Précisions concernant les règles sur le maintien de la possession prescrites au paragraphe 179(4)

Un certain nombre de modifications à l’actuel paragraphe 179(4) sont proposées en ce qui concerne les règles sur le maintien de la possession, pour tenir compte du moment où les produits sont livrés et pour préciser l’application des règles dans d’autres situations. 

Après avoir reçu la sanction royale, les nouvelles règles sur le maintien de la possession figureront aux sous-alinéas 179(5) b)(i) à (v). Nous soulignons que le sous-alinéa 179(5)b)(v) traite explicitement de la question du « rachat », lorsqu’un inscrit vend des produits à un non-résident non inscrit, puis rachète les mêmes produits auprès du non-résident à des fins de revente au Canada. On pourrait facilement faire valoir que les règles actuelles s’appliqueraient dans pareil cas, de sorte que le non-résident non inscrit n’aurait aucune TPS à payer, mais les nouvelles règles devraient clarifier l’application de l’article 179 dans ce genre de situation.

Dispositions relatives à l'entrée en vigueur

Nous notons qu'il y a deux ensembles de nouvelles règles sur les livraisons directes : un premier ensemble qui s’applique à compter de la date de l’annonce (avec un certain effet rétroactif expliqué ci-dessous) et un second, qui s’appliquera après la sanction royale. Les deux ensembles de règles fonctionnent à peu près de la même façon. 

L’une de nos préoccupations à l’égard des nouvelles règles a trait aux dispositions relatives à leur entrée en vigueur.

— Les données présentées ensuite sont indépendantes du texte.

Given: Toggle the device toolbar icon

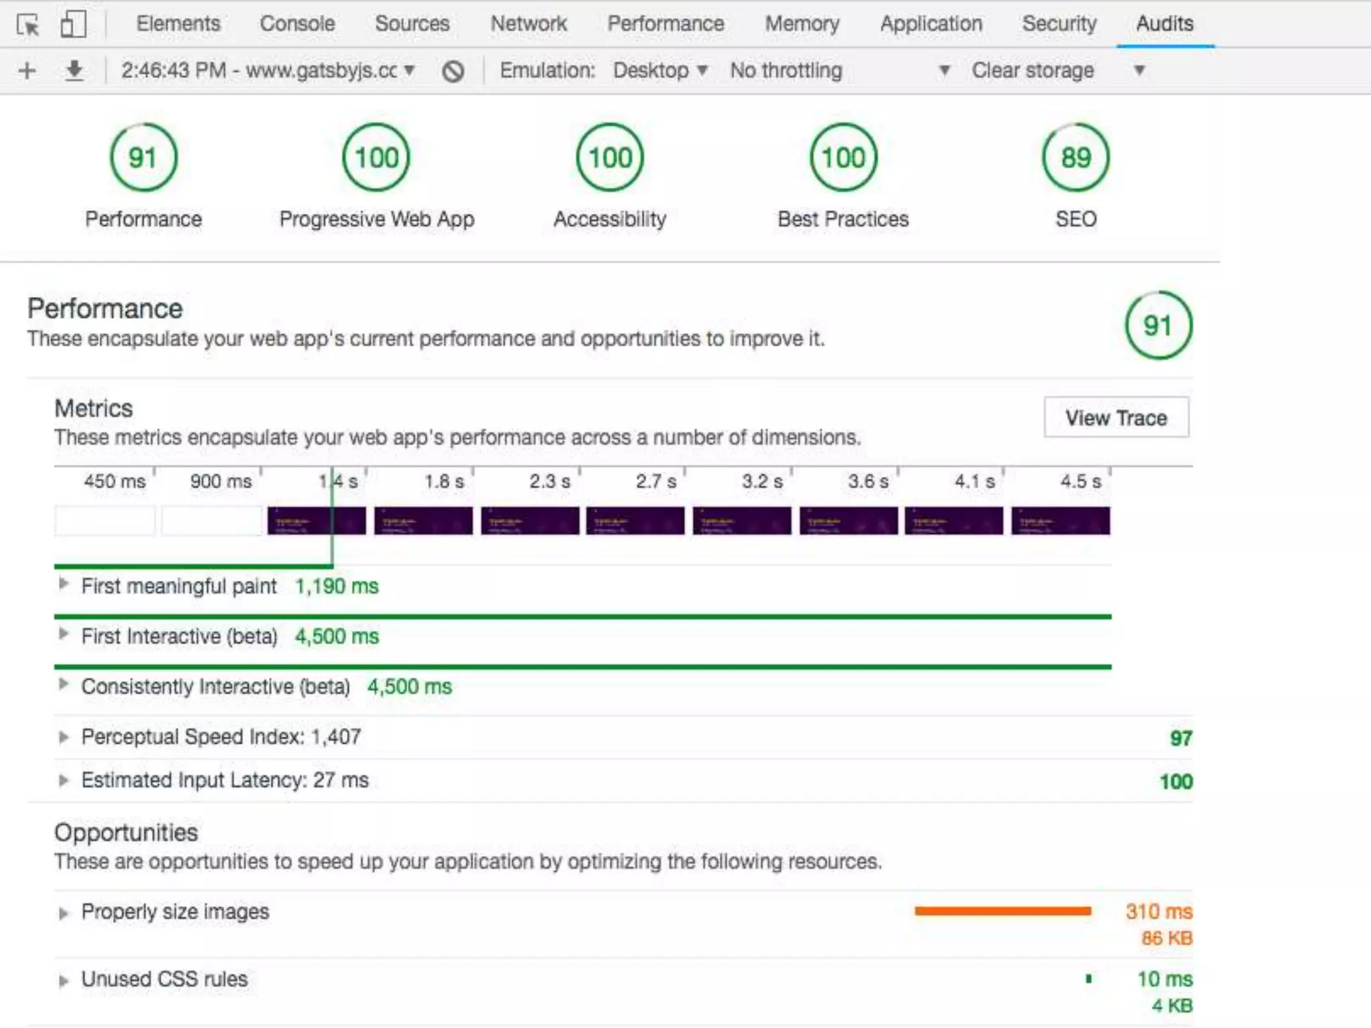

Plus particulièrement, la plupart sinon la totalité des modifications qui visent à libérer l’inscrit de l’obligation de remettre la TPS ne s’appliquent qu’aux fournitures effectuées après la date de l’annonce. Toutefois, quelques-unes des dispositions, qui n’ont généralement pas un effet d’allègement, peuvent s’appliquer de façon rétroactive si des taxes ont été payées. Comme le ministère des Finances déclare régulièrement ses mesures législatives rétroactives quand il estime que les contribuables ne respectent pas l’esprit de la Loi, nous aurions pensé qu’il aurait déclaré que les règles d’allègement s’appliqueraient aussi de façon rétroactive, puisque, dans ce cas, ce sont les déterminations de l’ARC qui n’étaient pas conformes à l’esprit de la Loi. C’est d’autant plus vrai que le gouvernement a mis beaucoup de temps à annoncer les nouvelles règles.

Enfin, nous soulignons que le ministère des Finances a invité les parties intéressées à faire parvenir leurs commentaires sur les modifications proposées avant la fin août. Si vous souhaitez envoyer vos observations, mais que vous ne croyez pas pouvoir le faire d’ici la date limite, nous vous recommandons d’en informer le Ministère, en précisant la date à laquelle vous enverrez vos observations.

Si vous avez des questions concernant les nouvelles règles sur les certificats de livraison directe, veuillez communiquer avec l’un des membres suivants de l’équipe d’Osler responsable des questions relatives à la taxe de vente :

Alan Kenigsberg akenigsberg@osler.com 416 862-6659

Marlene Legare mlegare@osler.com 416 862-4603

D’Arcy Schieman dschieman@osler.com 416 862-5977

Blake Murray bmurray@osler.com 416 862-6444

Alain Fournier afournier@osler.com 514 904-5390

Sean Aylward saylward@osler.com 416 862-5901

 

[1]   Les renvois à la TPS dans le présent document englobent la taxe sur les produits et services et la taxe de vente harmonisée.

[2]  Comme il est indiqué dans les notes explicatives relatives aux modifications législatives annoncées le 22 juillet 2016.

[3] Seule exception, les règles modifiées n’abordent pas la question des produits mélangés comme les produits transportés en continu (PTC) par pipeline ou par un autre type de canalisation (comme le pétrole et le gaz). Nous comprenons que c’est intentionnel, car le ministère des Finances estime que les règles sur les livraisons directes de PTC devraient être abordées séparément dans le cadre d’un examen ultérieur des dispositions de la Loi propres aux PTC.